Kutzner Carsten, van der Spoel David, Fechner Martin, Lindahl Erik, Schmitt Udo W, de Groot Bert L, Grubmüller Helmut
Department of Theoretical and Computational Biophysics, Max-Planck-Institute for Biophysical Chemistry, Am Fassberg 11, 37077 Göttingen, Germany.
J Comput Chem. 2007 Sep;28(12):2075-84. doi: 10.1002/jcc.20703.

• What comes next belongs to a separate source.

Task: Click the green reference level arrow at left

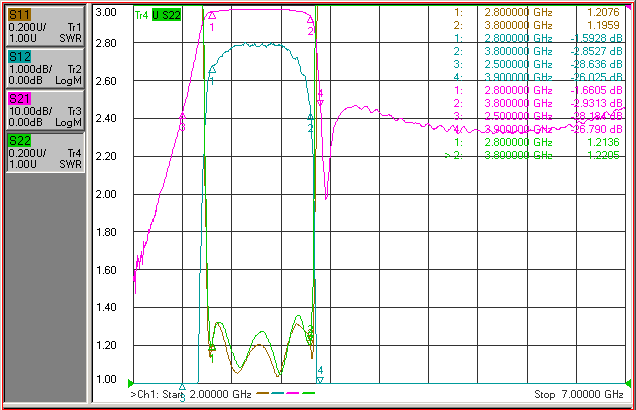Action: 131,383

We investigate the parallel scaling of the GROMACS molecular dynamics code on Ethernet Beowulf clusters and what prerequisites are necessary for decent scaling even on such clusters with only limited bandwidth and high latency. GROMACS 3.3 scales well on supercomputers like the IBM p690 (Regatta) and on Linux clusters with a special interconnect like Myrinet or Infiniband. Because of the high single-node performance of GROMACS, however, on the widely used Ethernet switched clusters, the scaling typically breaks down when more than two computer nodes are involved, limiting the absolute speedup that can be gained to about 3 relative to a single-CPU run. With the LAM MPI implementation, the main scaling bottleneck is here identified to be the all-to-all communication which is required every time step. During such an all-to-all communication step, a huge amount of messages floods the network, and as a result many TCP packets are lost. We show that Ethernet flow control prevents network congestion and leads to substantial scaling improvements. For 16 CPUs, e.g., a speedup of 11 has been achieved. However, for more nodes this mechanism also fails. Having optimized an all-to-all routine, which sends the data in an ordered fashion, we show that it is possible to completely prevent packet loss for any number of multi-CPU nodes. Thus, the GROMACS scaling dramatically improves, even for switches that lack flow control. In addition, for the common HP ProCurve 2848 switch we find that for optimum all-to-all performance it is essential how the nodes are connected to the switch's ports. This is also demonstrated for the example of the Car-Parinello MD code.
我们研究了GROMACS分子动力学代码在以太网Beowulf集群上的并行缩放情况,以及即使在带宽有限和延迟较高的此类集群上实现良好缩放所需的前提条件。GROMACS 3.3在诸如IBM p690(Regatta)的超级计算机以及具有诸如Myrinet或Infiniband等特殊互连的Linux集群上缩放效果良好。然而,由于GROMACS的单节点性能较高,在广泛使用的以太网交换集群上,当涉及到两个以上的计算机节点时,缩放通常会失效,相对于单CPU运行,可获得的绝对加速比限制在约3倍。使用LAM MPI实现时,主要的缩放瓶颈被确定为每个时间步所需的全对全通信。在这样的全对全通信步骤中,大量消息充斥网络,结果许多TCP数据包丢失。我们表明以太网流量控制可防止网络拥塞并带来显著的缩放改进。例如,对于16个CPU,已实现了11倍的加速比。然而,对于更多节点,此机制也会失效。通过优化以有序方式发送数据的全对全例程,我们表明对于任意数量的多CPU节点都可以完全防止数据包丢失。因此,即使对于缺乏流量控制的交换机,GROMACS的缩放也会显著改善。此外,对于常见的HP ProCurve 2848交换机,我们发现节点连接到交换机端口的方式对于最佳全对全性能至关重要。这也通过Car-Parinello MD代码的示例得到了证明。